Wednesday, September 8, 2021

Decisions, Decisions

for years i've been thinking about traveling to a poor country with lots of gorgeous young sex workers. it's probably the only way i can have sex with such a desirable partner. in a place that's economically depressed or downright 3rd world poor, the cost of sex as well as the cost of living are affordable to someone like me on a fixed income which is poverty level in america.

i'd surreally love to be someone's sugar daddy. someone who besides being very arousingly beautiful is nice and somewhat compatible as a friend/companion. what i'd surreally love is a serious relationship with someone i could happily live in a long term relationship.

of course age is a complicating factor. i'm old, not as vital, energetic, healthy as i once was. i have nothing to look forward to except getting older, more decrepit, and dying within a few decades at most. maybe much less than that. someone 40 years younger than me would be giving up her own youth to be with me, and be faced with losing me while still somewhat young, but no longer having the bloom of youth radiating, attracting potential mates by the multitudes. quite frankly, without a great deal of core compatibility enriching such a relationship, any young ravishing beauty looking to score a well-to-do gentleman could certainly do better than me. that certainly should be a prime consideration to her, shouldn't it?

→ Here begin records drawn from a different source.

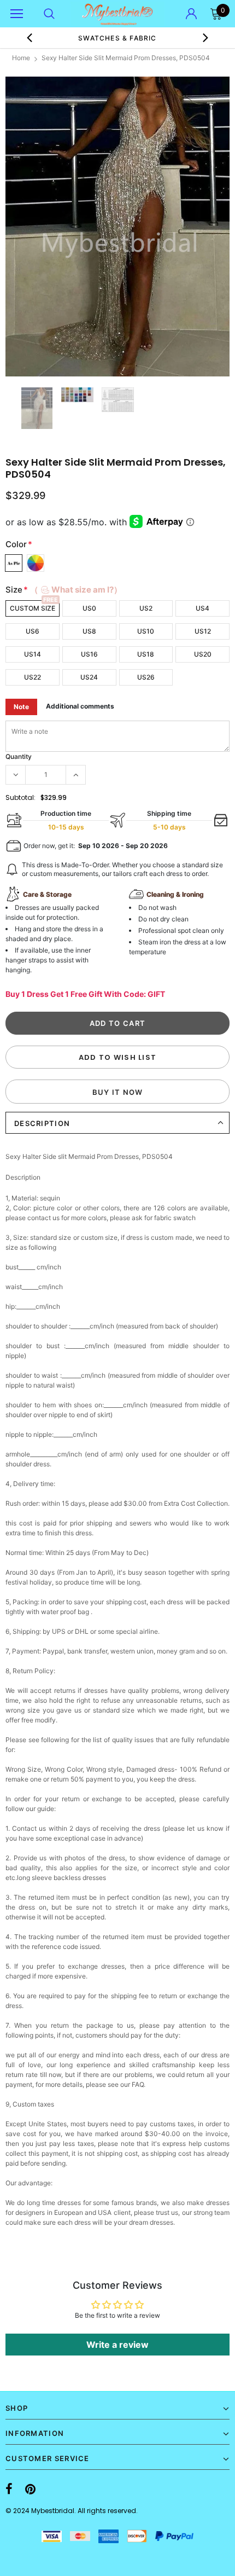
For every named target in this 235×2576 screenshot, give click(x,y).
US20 (203, 654)
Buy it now (117, 1092)
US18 (145, 654)
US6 (32, 631)
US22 (32, 677)
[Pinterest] (30, 2490)
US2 (145, 608)
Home (21, 58)
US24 (89, 677)
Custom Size (32, 608)
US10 (145, 631)
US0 (89, 608)
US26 (146, 677)
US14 (32, 654)
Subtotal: (20, 797)
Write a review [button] (117, 2344)
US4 (202, 608)
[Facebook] (9, 2490)
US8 (89, 631)
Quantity (18, 756)
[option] (117, 226)
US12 (203, 631)
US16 (89, 654)
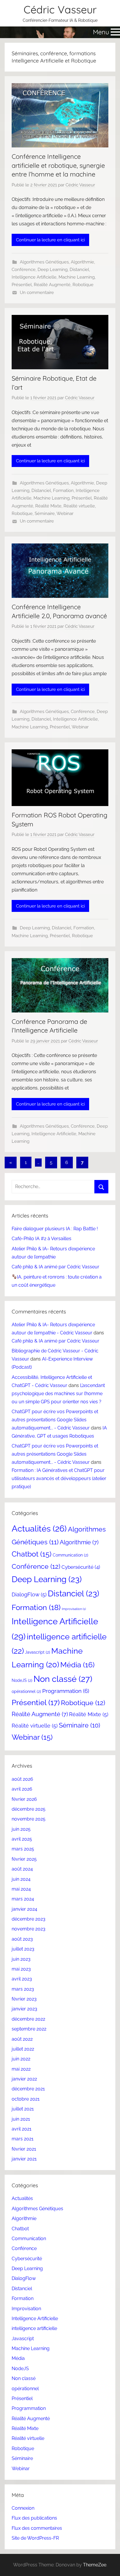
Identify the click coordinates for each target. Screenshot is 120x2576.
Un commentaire (37, 292)
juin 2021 (21, 2119)
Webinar (65, 513)
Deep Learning (53, 269)
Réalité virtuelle (79, 506)
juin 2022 (21, 2059)
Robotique (83, 284)
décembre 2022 (28, 2019)
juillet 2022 (23, 2049)
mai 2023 (21, 1969)
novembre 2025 (28, 1819)
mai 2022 (21, 2069)
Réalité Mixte (48, 506)
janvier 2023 (24, 2009)
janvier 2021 (24, 2159)
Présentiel (22, 284)
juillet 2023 (23, 1949)
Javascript (37, 1652)
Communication (70, 1555)
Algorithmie (82, 262)
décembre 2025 (28, 1809)
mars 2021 (22, 2139)
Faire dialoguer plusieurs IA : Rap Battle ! (55, 1228)
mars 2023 (23, 1989)
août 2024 (22, 1869)
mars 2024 (23, 1899)
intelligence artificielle (34, 2328)
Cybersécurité (80, 1567)
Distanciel (79, 269)
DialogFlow (29, 1594)
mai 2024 (21, 1889)
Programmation (65, 1691)
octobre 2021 (26, 2099)
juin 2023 (21, 1959)
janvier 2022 (24, 2079)
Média (77, 1664)
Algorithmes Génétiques (44, 262)
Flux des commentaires (37, 2528)
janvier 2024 (24, 1909)
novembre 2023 (28, 1929)
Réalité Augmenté (52, 284)
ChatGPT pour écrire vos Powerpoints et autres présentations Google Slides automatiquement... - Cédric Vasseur (55, 1420)
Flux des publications (34, 2518)
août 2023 (22, 1939)
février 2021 (24, 2149)
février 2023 (24, 1999)
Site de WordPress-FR (35, 2538)
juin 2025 (21, 1829)
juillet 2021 (23, 2109)
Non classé (62, 1679)
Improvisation (74, 1609)
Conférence (24, 269)
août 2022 (22, 2039)
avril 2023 (22, 1979)
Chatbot (32, 1554)
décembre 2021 (28, 2089)
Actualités (39, 1529)
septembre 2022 (29, 2029)
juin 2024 (21, 1879)
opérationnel (26, 1691)
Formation (63, 490)
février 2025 (24, 1859)
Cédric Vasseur (60, 9)
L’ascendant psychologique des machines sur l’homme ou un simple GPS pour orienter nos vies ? (58, 1393)
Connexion (23, 2508)
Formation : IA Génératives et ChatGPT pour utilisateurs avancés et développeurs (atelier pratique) (59, 1478)
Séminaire (45, 513)
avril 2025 (22, 1839)
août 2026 (22, 1779)
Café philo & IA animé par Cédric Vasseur (55, 1267)
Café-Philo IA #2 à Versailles (41, 1238)
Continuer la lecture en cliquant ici (50, 240)
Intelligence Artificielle (34, 277)
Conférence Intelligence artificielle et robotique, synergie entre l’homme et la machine (58, 165)
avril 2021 (21, 2129)
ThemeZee (94, 2565)
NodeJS (22, 1680)
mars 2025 (23, 1849)
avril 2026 (22, 1789)
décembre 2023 (28, 1919)
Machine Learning (77, 277)
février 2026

i met a fellow veteran today around my age, maybe 5-10 years younger, who told me a bit about his own recent experience in the philippines. he was thinking like me, but he did a lot more than idle thinking. he actually seriously researched the proposition before deciding to take the plunge and go. like me, he's on a fixed income that's unimpressive by american standards.

so he went, stayed 9 months, had a great time. only came back because of the pandemic and rather extreme restrictions that came with it there. like i would, he patronized sex workers, as well as 'regular' women he met who were not averse to dating a relatively rich foreigner.

we became ping pong buddies and exchanged contact info.. he struck me as relatively intelligent, mature, experienced, level headed, independent minded. iow, someone i can relate to better than most. a potential friend.

we spoke at some length (by my guy standards, i'm not much of a talker usually) about women and i asked him several questions. he's thinking about going back there before long, and it's got me thinking about possibly going with him. it would be very advantageous having a friend who could 'show me the ropes' in a foreign setting, help me get settled and know some of the better places to go, as well as ones to avoid.

if nothing else, i could enjoy a good deal of attractive partner sex for a while, something i ought to do soon if i'm ever going to, before i get too old! we only live once.

i wonder how long it would be before the relative novelty of it wore off and i'd become homesick. i expect i would certainly miss a lot about the life i'd be leaving here and i'd be leaving a lot of  'loose ends' which would to be taken care of later.

i'm in a rut, but it's a relatively comfortable rut, secure, soothingly familiar and predictable. i've never been one to thrive or be comfortable with the unknown, being socially handicapped, awkward, somewhat alienated and withdrawn, characteristics that can greatly complicate adjusting to a foreign culture/society.

i actually have a very satisfactory sex life masturbating. i know just how to please myself, and i can do so on my own whim and timetable. i like to draw things out, maximize pleasure prior to climaxing. i don't have to try to please or satisfy or appease any partner. don't have to deal with their moods or interests which don't interest me. don't even have to spend any money.

i'd miss american sports, following favorite teams and individuals, PBS, american libraries, temperate weather with 4 seasons, some old friends. i'm pretty alienated from what close biological family i have remaining, so that's not a big consideration. as my new friend today pointed out, there's advantages to not being tied down by such things.

assuming i continue to get along well with this new friend and he decides to return to the philippines and is more than willing to have me tag along and be shown the ropes, i may be sorely tempted to go. correct that; i will be sorely tempted.

i've always had great difficulty making big important decisions like this. i tend to run very hot and cold, going back and forth on what i think i should do. i tend to endlessly weigh all the pros and cons. like this other consideration: president duterte in the philippines is a major drug warrior asshole. he makes donald trump look good in comparison. i might have to give up my medicinal cannabis consumption there, which could lead to greater depression and insomnia. and if i did continue to smoke, i suppose i'd have to worry about being busted and facing ridiculous and repugnant consequences if i ran afoul of the law. it would certainly worry me.

there are so many other things i'd like to do before i die, like expand my consciousness with drugs. explore free love and communal living. find or develop a dystopian and doomed community/family.

this is what i ultimately seek: a community/family/life of my own choosing. i wish i knew where to begin, how to proceed, to achieve such a lofty goal.